:: Problem ::
Please transcribe the reverse sear steak text below word for word, from "You will need" to "eye is good)".

:: Passage provided ::
◇ ◇ ◇ ◇ ◇ ◇ ◇
The reverse seared steak is the brainchild of Serious Eats chief culinary consultant and James Beard-nominated chef author J Kenji López Alt. The method was first published in full in 2017 when López-Alt commented that he had been using the technique for over a decade, but never named it ‘reverse sear.’ The method originally appeared in 2007 in The Food Lab as a means to deal with thick-cut steaks.
The principle of reverse sear is completely obvious. The meat is slow cooked to not-quite-done, and then flash fried in a hellish hot pan. It has the same basic principles as sous vide, but does not require a vacuum or circulator rig. Since it is a more reliable method than traditional pan frying, every domestic cook should try it. It is, as J Kenji López-Alt says,
… the best way to cook a steak, period.
You will need a digital thermometer probe. The best type is the ThemoPro wired version, but a handheld one will do.
Reverse seared steak
Ingredients
- 1 steak (the thicker the better, and rib eye is good)
- 1 tbsp neutral oil
- 25g unsalted butter
- Sea salt and freshly ground black pepper
Instructions
Preheat an oven and a grill pan with a wire rack to 130˚C.
◇ ◇ ◇ ◇ ◇ ◇ ◇
:: Stored data ::
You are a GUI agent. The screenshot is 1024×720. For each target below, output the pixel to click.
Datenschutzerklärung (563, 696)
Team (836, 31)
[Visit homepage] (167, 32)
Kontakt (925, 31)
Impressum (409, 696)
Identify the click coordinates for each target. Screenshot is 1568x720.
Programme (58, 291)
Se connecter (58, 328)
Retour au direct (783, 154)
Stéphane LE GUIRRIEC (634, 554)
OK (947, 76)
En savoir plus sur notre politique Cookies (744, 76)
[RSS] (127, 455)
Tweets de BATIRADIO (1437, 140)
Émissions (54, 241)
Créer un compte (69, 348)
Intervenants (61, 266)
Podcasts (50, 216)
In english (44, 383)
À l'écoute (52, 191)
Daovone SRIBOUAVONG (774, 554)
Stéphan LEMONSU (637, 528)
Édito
◇ ◇ ◇ ◇ ◇ ◇ ◇
:: Final answer ::
You will need a digital thermometer probe. The best type is the ThemoPro wired version, but a handheld one will do.
Reverse seared steak
Ingredients
- 1 steak (the thicker the better, and rib eye is good)